- _PROBLEM TO SOLVE_: Reproduce the lines below, swapping every "column header" for "column title" and leaving everything else untouched.

________

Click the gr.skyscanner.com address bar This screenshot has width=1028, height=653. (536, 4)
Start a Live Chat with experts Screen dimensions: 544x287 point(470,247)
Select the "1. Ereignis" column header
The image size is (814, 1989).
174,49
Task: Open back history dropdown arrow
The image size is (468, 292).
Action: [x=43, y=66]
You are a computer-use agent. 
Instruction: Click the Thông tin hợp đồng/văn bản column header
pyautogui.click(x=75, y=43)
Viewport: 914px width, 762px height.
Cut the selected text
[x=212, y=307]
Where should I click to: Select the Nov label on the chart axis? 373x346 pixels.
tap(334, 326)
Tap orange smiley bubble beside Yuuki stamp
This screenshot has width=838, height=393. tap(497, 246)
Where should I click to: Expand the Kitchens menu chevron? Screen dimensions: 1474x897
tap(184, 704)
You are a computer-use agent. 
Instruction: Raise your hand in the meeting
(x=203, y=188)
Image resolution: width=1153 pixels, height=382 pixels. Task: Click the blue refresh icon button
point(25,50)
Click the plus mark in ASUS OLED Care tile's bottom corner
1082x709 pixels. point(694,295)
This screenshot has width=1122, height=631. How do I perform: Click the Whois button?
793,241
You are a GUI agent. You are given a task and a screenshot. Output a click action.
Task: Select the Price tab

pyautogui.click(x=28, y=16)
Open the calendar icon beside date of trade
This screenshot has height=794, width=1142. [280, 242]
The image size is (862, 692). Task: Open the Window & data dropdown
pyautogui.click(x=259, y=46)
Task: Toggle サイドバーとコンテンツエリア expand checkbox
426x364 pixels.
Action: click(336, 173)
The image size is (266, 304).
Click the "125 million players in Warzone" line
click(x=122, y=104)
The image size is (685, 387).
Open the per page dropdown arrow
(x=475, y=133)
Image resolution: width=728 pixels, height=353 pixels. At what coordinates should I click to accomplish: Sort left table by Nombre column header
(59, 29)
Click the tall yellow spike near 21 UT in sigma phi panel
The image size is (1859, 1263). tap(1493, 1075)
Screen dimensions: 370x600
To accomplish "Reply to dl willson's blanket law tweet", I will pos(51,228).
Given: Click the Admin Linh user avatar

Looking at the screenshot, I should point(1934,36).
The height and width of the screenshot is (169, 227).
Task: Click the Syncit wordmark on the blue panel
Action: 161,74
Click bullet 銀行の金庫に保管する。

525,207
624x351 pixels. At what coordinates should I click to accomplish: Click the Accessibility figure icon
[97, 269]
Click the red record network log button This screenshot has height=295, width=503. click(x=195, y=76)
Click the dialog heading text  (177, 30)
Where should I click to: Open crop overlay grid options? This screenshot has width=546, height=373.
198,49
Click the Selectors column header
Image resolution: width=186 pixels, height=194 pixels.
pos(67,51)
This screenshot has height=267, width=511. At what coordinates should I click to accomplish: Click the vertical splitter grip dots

________

- _RESPONSE FOR THIS EXERCISE_:
Click the gr.skyscanner.com address bar This screenshot has width=1028, height=653. (536, 4)
Start a Live Chat with experts Screen dimensions: 544x287 point(470,247)
Select the "1. Ereignis" column title
The image size is (814, 1989).
174,49
Task: Open back history dropdown arrow
The image size is (468, 292).
Action: [x=43, y=66]
You are a computer-use agent. 
Instruction: Click the Thông tin hợp đồng/văn bản column title
pyautogui.click(x=75, y=43)
Viewport: 914px width, 762px height.
Cut the selected text
[x=212, y=307]
Where should I click to: Select the Nov label on the chart axis? 373x346 pixels.
tap(334, 326)
Tap orange smiley bubble beside Yuuki stamp
This screenshot has width=838, height=393. tap(497, 246)
Where should I click to: Expand the Kitchens menu chevron? Screen dimensions: 1474x897
tap(184, 704)
You are a computer-use agent. 
Instruction: Raise your hand in the meeting
(x=203, y=188)
Image resolution: width=1153 pixels, height=382 pixels. Task: Click the blue refresh icon button
point(25,50)
Click the plus mark in ASUS OLED Care tile's bottom corner
1082x709 pixels. point(694,295)
This screenshot has width=1122, height=631. How do I perform: Click the Whois button?
793,241
You are a GUI agent. You are given a task and a screenshot. Output a click action.
Task: Select the Price tab

pyautogui.click(x=28, y=16)
Open the calendar icon beside date of trade
This screenshot has height=794, width=1142. [280, 242]
The image size is (862, 692). Task: Open the Window & data dropdown
pyautogui.click(x=259, y=46)
Task: Toggle サイドバーとコンテンツエリア expand checkbox
426x364 pixels.
Action: click(336, 173)
The image size is (266, 304).
Click the "125 million players in Warzone" line
click(x=122, y=104)
The image size is (685, 387).
Open the per page dropdown arrow
(x=475, y=133)
Image resolution: width=728 pixels, height=353 pixels. At what coordinates should I click to accomplish: Sort left table by Nombre column title
(59, 29)
Click the tall yellow spike near 21 UT in sigma phi panel
The image size is (1859, 1263). tap(1493, 1075)
Screen dimensions: 370x600
To accomplish "Reply to dl willson's blanket law tweet", I will pos(51,228).
Given: Click the Admin Linh user avatar

Looking at the screenshot, I should point(1934,36).
The height and width of the screenshot is (169, 227).
Task: Click the Syncit wordmark on the blue panel
Action: 161,74
Click bullet 銀行の金庫に保管する。

525,207
624x351 pixels. At what coordinates should I click to accomplish: Click the Accessibility figure icon
[97, 269]
Click the red record network log button This screenshot has height=295, width=503. click(x=195, y=76)
Click the dialog heading text  (177, 30)
Where should I click to: Open crop overlay grid options? This screenshot has width=546, height=373.
198,49
Click the Selectors column title
Image resolution: width=186 pixels, height=194 pixels.
pos(67,51)
This screenshot has height=267, width=511. At what coordinates should I click to accomplish: Click the vertical splitter grip dots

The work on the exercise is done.